Task prompt
Copy the listing out in full. Keep every word as it is.

====

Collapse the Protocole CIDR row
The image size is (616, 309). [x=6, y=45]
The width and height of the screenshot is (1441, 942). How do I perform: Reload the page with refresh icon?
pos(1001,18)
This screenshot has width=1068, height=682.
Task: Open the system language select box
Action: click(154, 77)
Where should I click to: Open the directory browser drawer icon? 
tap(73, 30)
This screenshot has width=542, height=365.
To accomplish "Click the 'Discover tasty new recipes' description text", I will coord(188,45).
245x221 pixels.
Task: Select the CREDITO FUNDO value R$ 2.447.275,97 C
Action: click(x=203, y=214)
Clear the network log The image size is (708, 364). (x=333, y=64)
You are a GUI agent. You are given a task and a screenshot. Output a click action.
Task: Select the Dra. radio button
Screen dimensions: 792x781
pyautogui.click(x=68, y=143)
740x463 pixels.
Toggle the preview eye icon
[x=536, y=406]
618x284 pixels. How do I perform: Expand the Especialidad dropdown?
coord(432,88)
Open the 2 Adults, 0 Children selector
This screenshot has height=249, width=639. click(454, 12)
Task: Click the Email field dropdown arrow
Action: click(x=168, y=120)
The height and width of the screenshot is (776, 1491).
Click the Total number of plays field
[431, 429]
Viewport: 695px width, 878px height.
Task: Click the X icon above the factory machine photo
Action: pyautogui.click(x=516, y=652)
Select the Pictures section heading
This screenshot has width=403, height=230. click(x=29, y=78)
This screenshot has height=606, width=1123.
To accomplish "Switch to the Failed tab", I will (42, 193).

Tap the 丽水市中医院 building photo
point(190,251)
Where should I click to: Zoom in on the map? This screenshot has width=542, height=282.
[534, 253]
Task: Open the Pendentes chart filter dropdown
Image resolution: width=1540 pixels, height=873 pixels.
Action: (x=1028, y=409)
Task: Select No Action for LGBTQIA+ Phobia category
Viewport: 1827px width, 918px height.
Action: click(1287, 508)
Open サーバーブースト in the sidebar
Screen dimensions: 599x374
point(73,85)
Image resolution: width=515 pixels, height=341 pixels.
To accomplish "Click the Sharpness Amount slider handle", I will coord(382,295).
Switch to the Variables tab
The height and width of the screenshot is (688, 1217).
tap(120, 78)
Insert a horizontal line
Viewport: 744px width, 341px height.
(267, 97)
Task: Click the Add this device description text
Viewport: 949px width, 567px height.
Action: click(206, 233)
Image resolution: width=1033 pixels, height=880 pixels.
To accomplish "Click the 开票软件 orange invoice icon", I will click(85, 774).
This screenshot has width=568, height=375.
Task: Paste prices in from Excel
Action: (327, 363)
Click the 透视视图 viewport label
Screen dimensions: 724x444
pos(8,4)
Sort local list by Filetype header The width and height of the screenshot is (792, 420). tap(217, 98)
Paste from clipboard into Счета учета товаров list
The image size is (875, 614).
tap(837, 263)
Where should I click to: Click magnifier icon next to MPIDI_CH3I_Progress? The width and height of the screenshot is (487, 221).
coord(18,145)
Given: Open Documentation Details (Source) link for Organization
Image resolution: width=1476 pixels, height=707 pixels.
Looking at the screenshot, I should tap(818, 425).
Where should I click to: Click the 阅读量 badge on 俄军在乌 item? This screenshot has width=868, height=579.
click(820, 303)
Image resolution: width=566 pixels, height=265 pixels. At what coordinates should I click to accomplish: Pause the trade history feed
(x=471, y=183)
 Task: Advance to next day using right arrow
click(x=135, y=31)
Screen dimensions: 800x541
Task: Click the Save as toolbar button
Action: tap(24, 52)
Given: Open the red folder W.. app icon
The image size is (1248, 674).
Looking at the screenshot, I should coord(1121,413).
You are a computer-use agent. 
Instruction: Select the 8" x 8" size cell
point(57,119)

====

Response to the exercise
Collapse the Protocole CIDR row
The image size is (616, 309). [x=6, y=45]
The width and height of the screenshot is (1441, 942). How do I perform: Reload the page with refresh icon?
pos(1001,18)
This screenshot has width=1068, height=682.
Task: Open the system language select box
Action: click(154, 77)
Where should I click to: Open the directory browser drawer icon? 
tap(73, 30)
This screenshot has width=542, height=365.
To accomplish "Click the 'Discover tasty new recipes' description text", I will coord(188,45).
245x221 pixels.
Task: Select the CREDITO FUNDO value R$ 2.447.275,97 C
Action: click(x=203, y=214)
Clear the network log The image size is (708, 364). (x=333, y=64)
You are a GUI agent. You are given a task and a screenshot. Output a click action.
Task: Select the Dra. radio button
Screen dimensions: 792x781
pyautogui.click(x=68, y=143)
740x463 pixels.
Toggle the preview eye icon
[x=536, y=406]
618x284 pixels. How do I perform: Expand the Especialidad dropdown?
coord(432,88)
Open the 2 Adults, 0 Children selector
This screenshot has height=249, width=639. click(454, 12)
Task: Click the Email field dropdown arrow
Action: click(x=168, y=120)
The height and width of the screenshot is (776, 1491).
Click the Total number of plays field
[431, 429]
Viewport: 695px width, 878px height.
Task: Click the X icon above the factory machine photo
Action: pyautogui.click(x=516, y=652)
Select the Pictures section heading
This screenshot has width=403, height=230. click(x=29, y=78)
This screenshot has height=606, width=1123.
To accomplish "Switch to the Failed tab", I will (42, 193).

Tap the 丽水市中医院 building photo
point(190,251)
Where should I click to: Zoom in on the map? This screenshot has width=542, height=282.
[534, 253]
Task: Open the Pendentes chart filter dropdown
Image resolution: width=1540 pixels, height=873 pixels.
Action: (x=1028, y=409)
Task: Select No Action for LGBTQIA+ Phobia category
Viewport: 1827px width, 918px height.
Action: click(1287, 508)
Open サーバーブースト in the sidebar
Screen dimensions: 599x374
point(73,85)
Image resolution: width=515 pixels, height=341 pixels.
To accomplish "Click the Sharpness Amount slider handle", I will coord(382,295).
Switch to the Variables tab
The height and width of the screenshot is (688, 1217).
tap(120, 78)
Insert a horizontal line
Viewport: 744px width, 341px height.
(267, 97)
Task: Click the Add this device description text
Viewport: 949px width, 567px height.
Action: click(206, 233)
Image resolution: width=1033 pixels, height=880 pixels.
To accomplish "Click the 开票软件 orange invoice icon", I will click(85, 774).
This screenshot has width=568, height=375.
Task: Paste prices in from Excel
Action: (327, 363)
Click the 透视视图 viewport label
Screen dimensions: 724x444
pos(8,4)
Sort local list by Filetype header The width and height of the screenshot is (792, 420). tap(217, 98)
Paste from clipboard into Счета учета товаров list
The image size is (875, 614).
tap(837, 263)
Where should I click to: Click magnifier icon next to MPIDI_CH3I_Progress? The width and height of the screenshot is (487, 221).
coord(18,145)
Given: Open Documentation Details (Source) link for Organization
Image resolution: width=1476 pixels, height=707 pixels.
Looking at the screenshot, I should tap(818, 425).
Where should I click to: Click the 阅读量 badge on 俄军在乌 item? This screenshot has width=868, height=579.
click(820, 303)
Image resolution: width=566 pixels, height=265 pixels. At what coordinates should I click to accomplish: Pause the trade history feed
(x=471, y=183)
 Task: Advance to next day using right arrow
click(x=135, y=31)
Screen dimensions: 800x541
Task: Click the Save as toolbar button
Action: tap(24, 52)
Given: Open the red folder W.. app icon
The image size is (1248, 674).
Looking at the screenshot, I should coord(1121,413).
You are a computer-use agent. 
Instruction: Select the 8" x 8" size cell
point(57,119)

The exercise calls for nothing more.